A critical authentication bypass vulnerability in **cPanel**, **WHM**, and **WP Squared**—tracked as **CVE-2026-41940**—is being actively exploited, according to hosting providers and security researchers. Newly published technical details describe the issue as a **CRLF injection** affecting login/session-loading flows, lowering the barrier for attackers to develop functional exploits.

### What we know

Reports indicate exploitation attempts may date back to **February 23, 2026**, even though vendor fixes arrived later.

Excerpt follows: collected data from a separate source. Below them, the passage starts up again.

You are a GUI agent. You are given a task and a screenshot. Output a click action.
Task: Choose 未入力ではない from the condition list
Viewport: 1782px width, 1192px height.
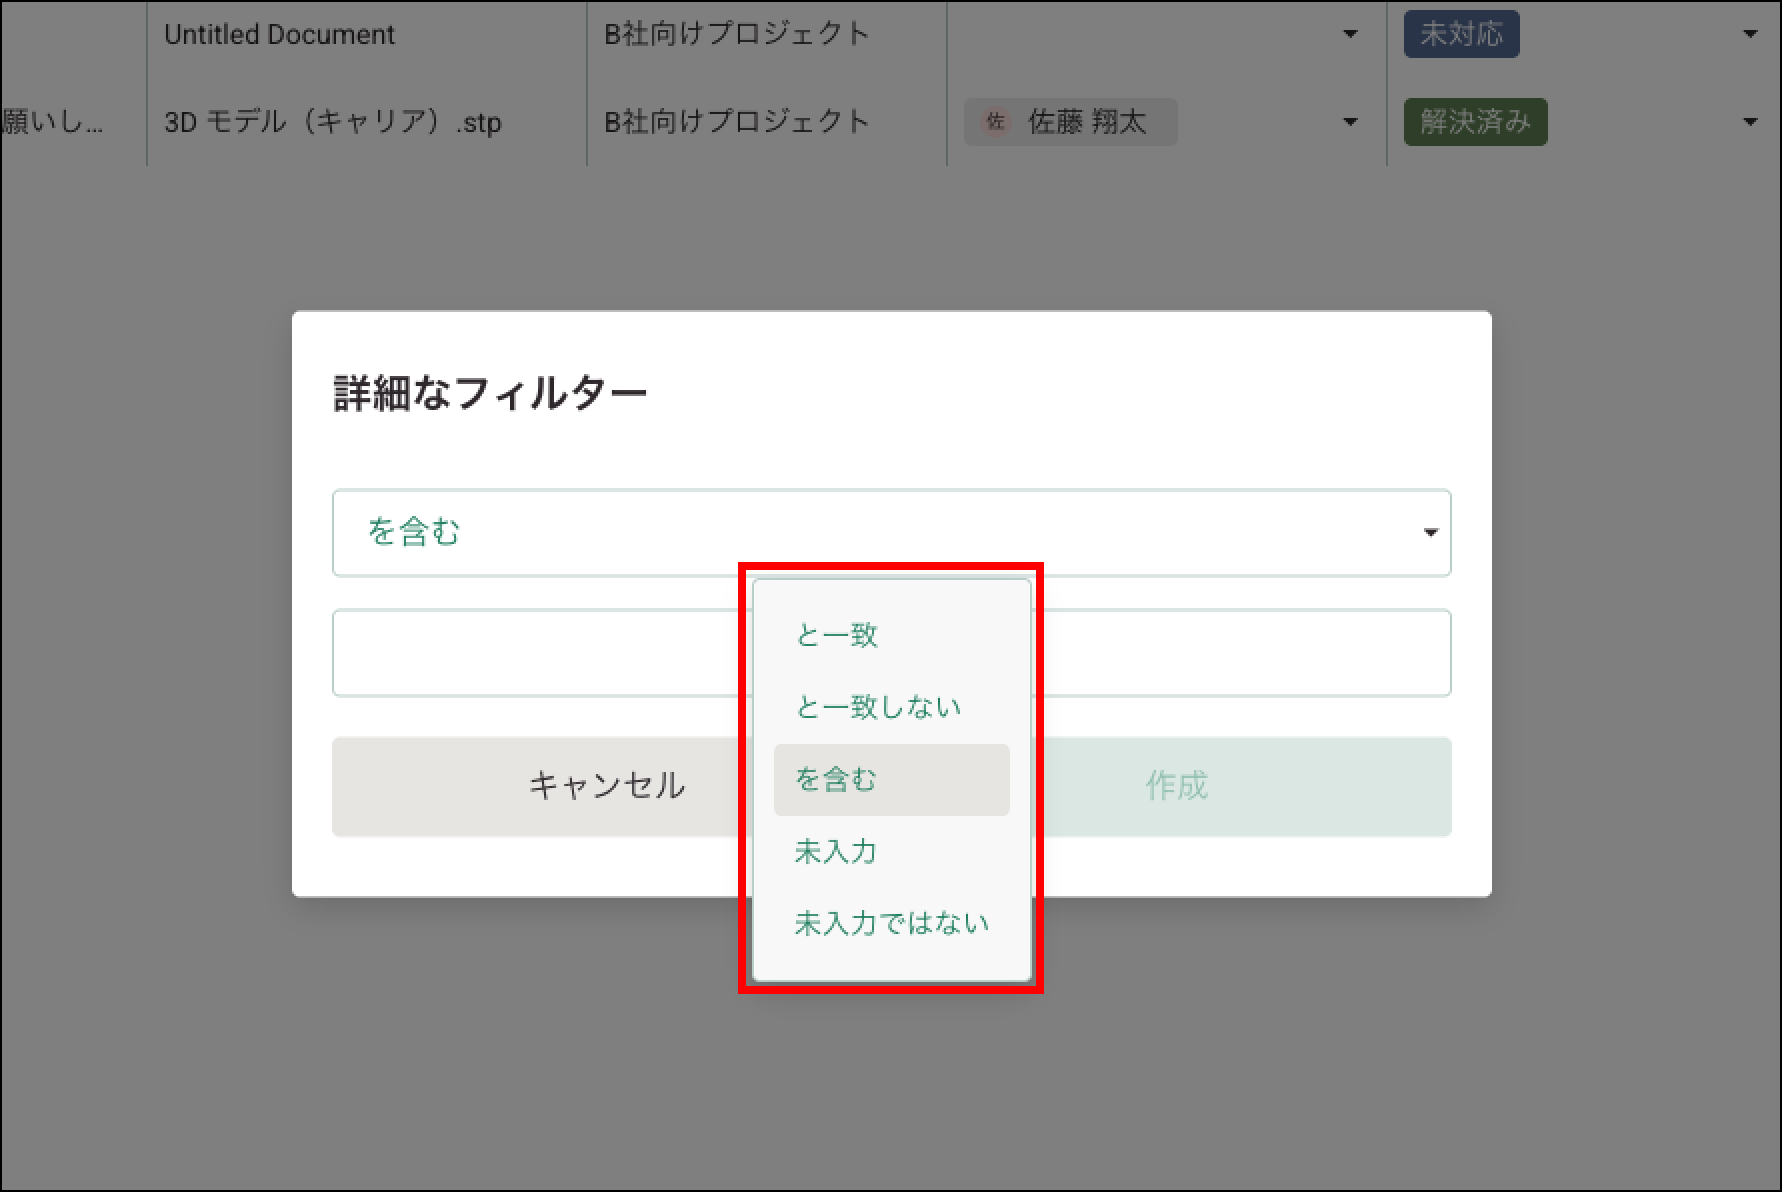[890, 923]
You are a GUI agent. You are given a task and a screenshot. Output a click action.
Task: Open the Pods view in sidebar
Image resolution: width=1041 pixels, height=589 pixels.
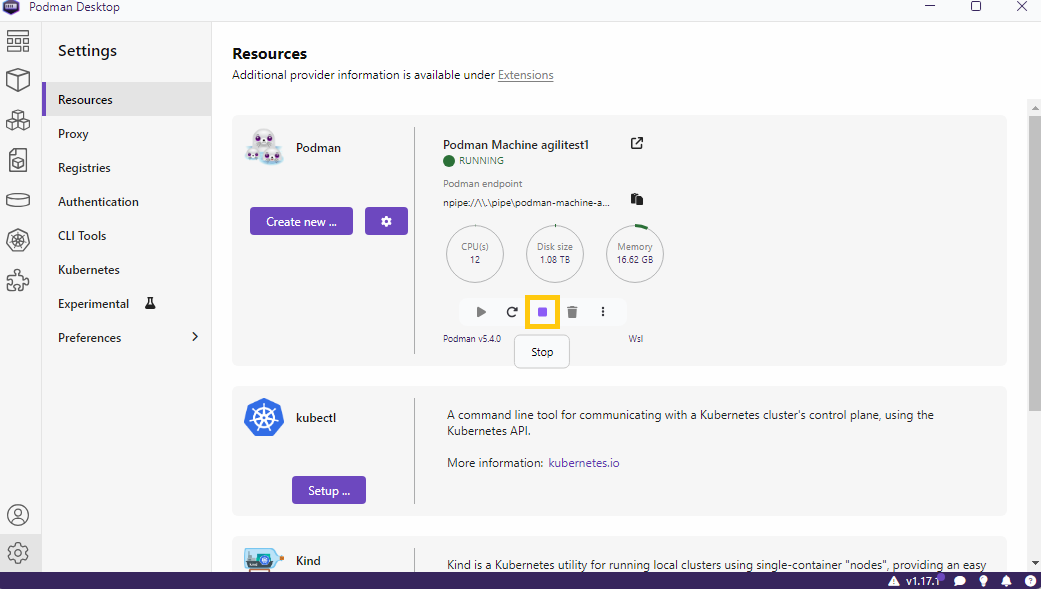coord(18,120)
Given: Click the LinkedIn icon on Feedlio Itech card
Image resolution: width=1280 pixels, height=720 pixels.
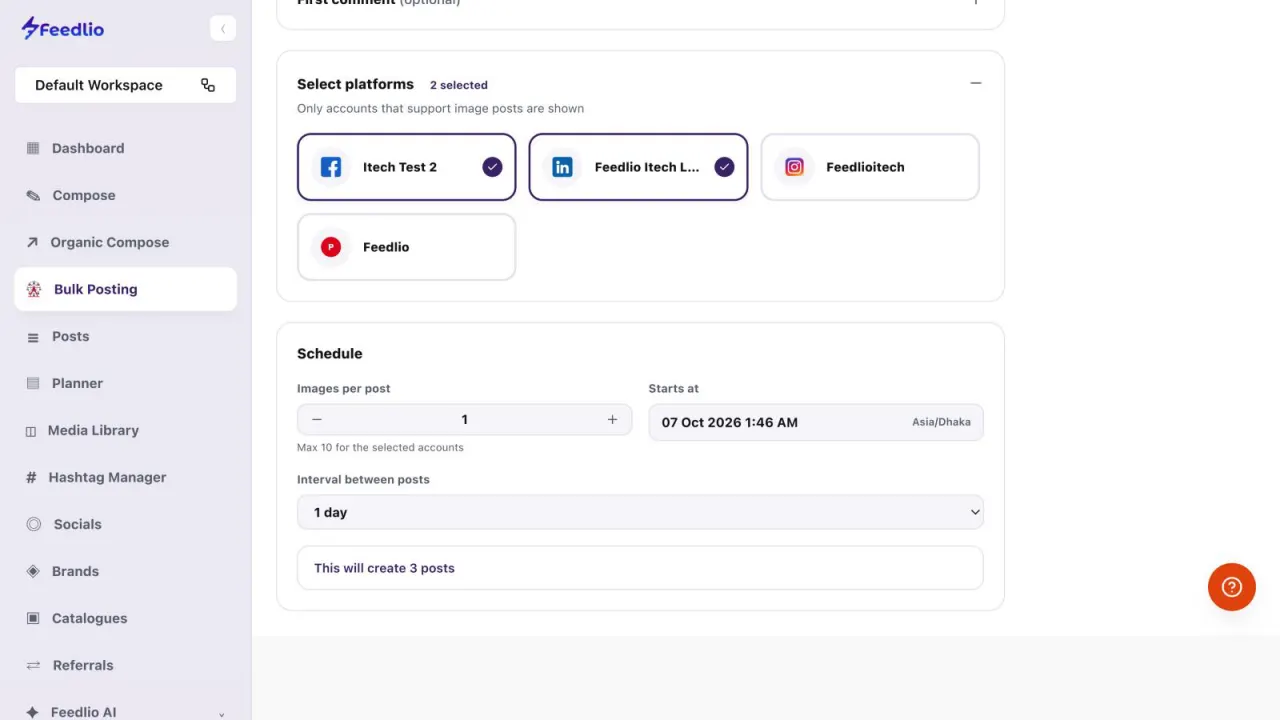Looking at the screenshot, I should [x=563, y=167].
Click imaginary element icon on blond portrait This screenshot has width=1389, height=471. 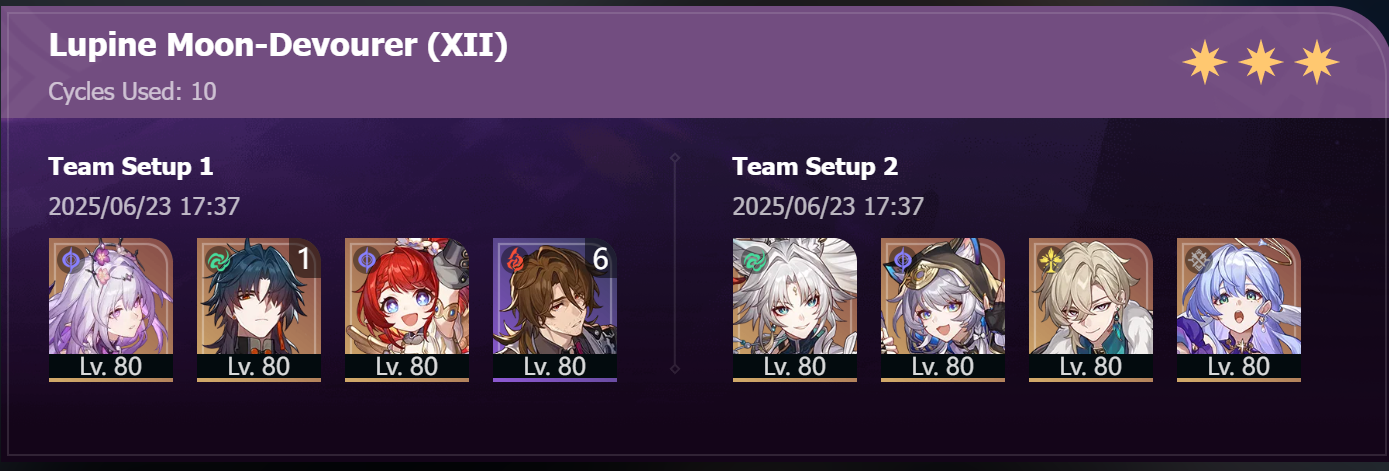point(1049,259)
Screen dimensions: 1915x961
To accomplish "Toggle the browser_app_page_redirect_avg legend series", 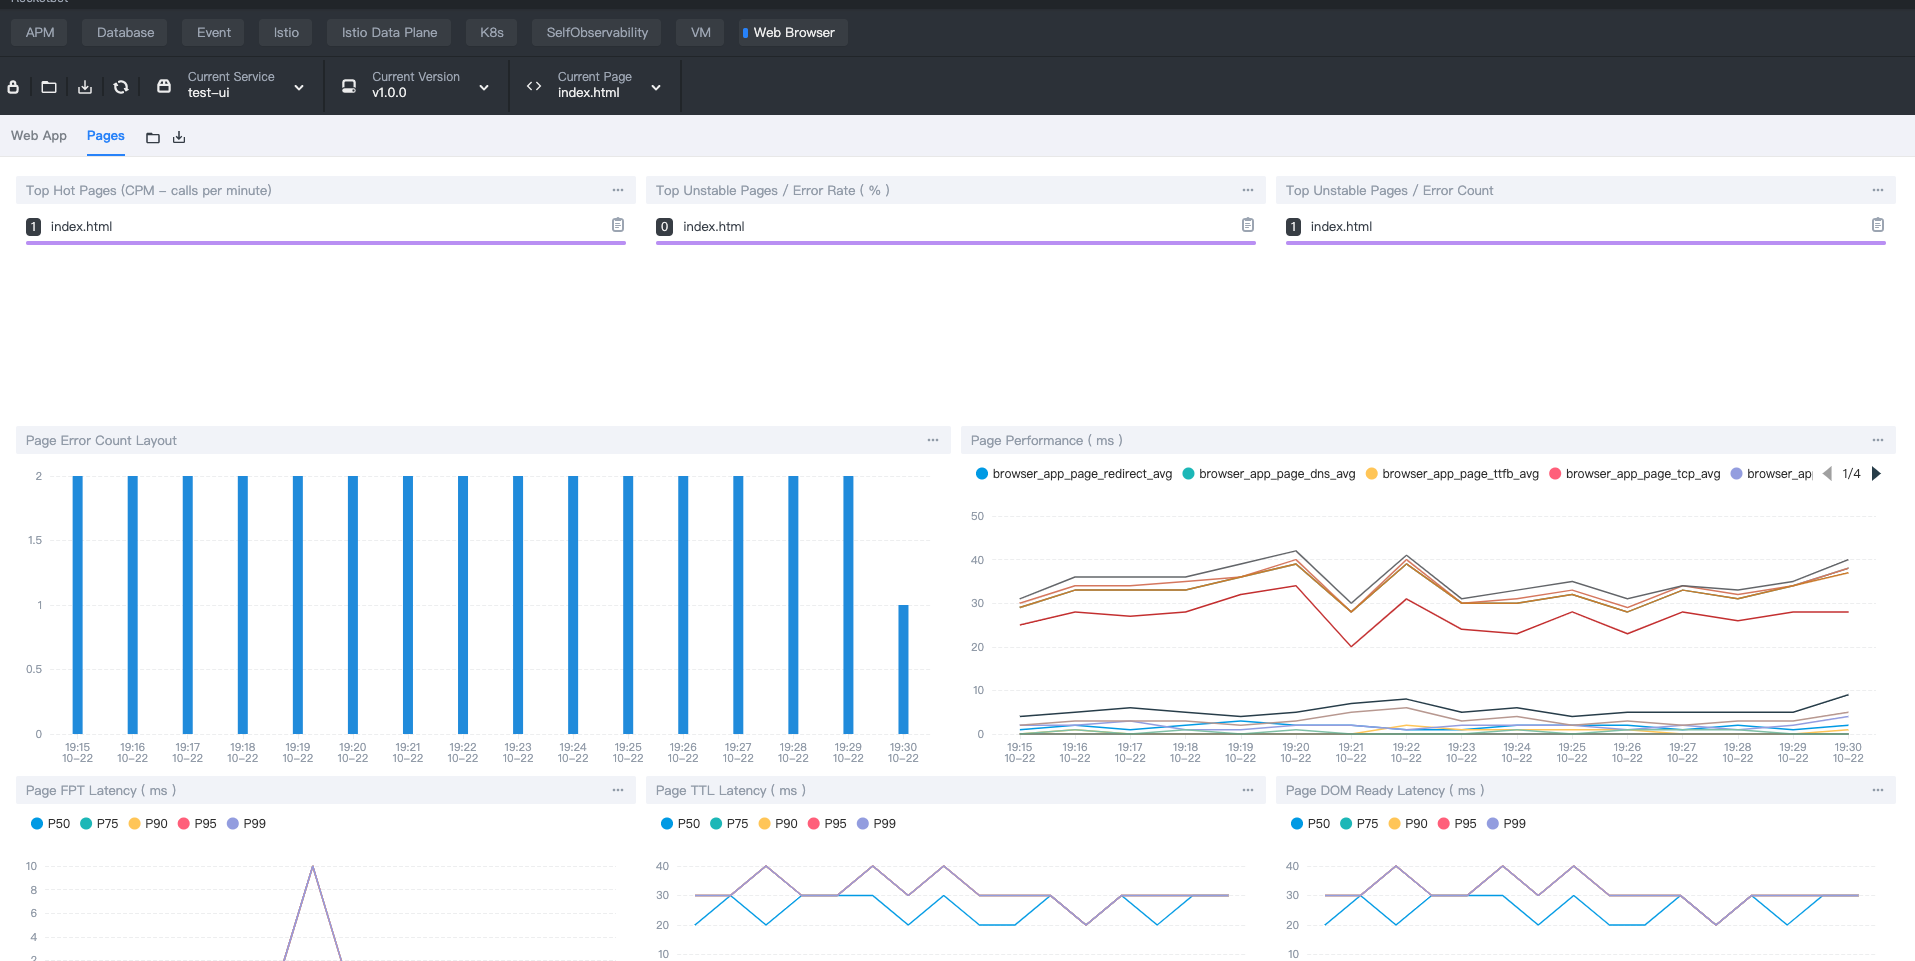I will (x=1073, y=474).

The underlying issue involves improper session handling where user-controlled data from the `Authorization` header can be written into server-side session files before authentication and without sufficient sanitization.

### Why it matters

Successful exploitation could give an attacker control over:

- The cPanel host system

- Configuration and databases

- Websites managed by the server

Internet scans suggest a very large exposure footprint (Rapid7 cites ~**1.5 million** cPanel instances visible online).

### Remediation guidance

- **Patch immediately** to fixed versions listed in the vendor advisory.

- After upgrading, **restart `cpsrvd`** (as recommended by the vendor).

- If patching cannot happen right away, **restrict external access** to ports **2083, 2087, 2095, 2096**, or stop relevant services to reduce exposure.

- Use detection tooling/scripts to check for indicators of compromise, and be prepared to **purge sessions**, **reset credentials**, and **audit logs** if suspicious activity is found.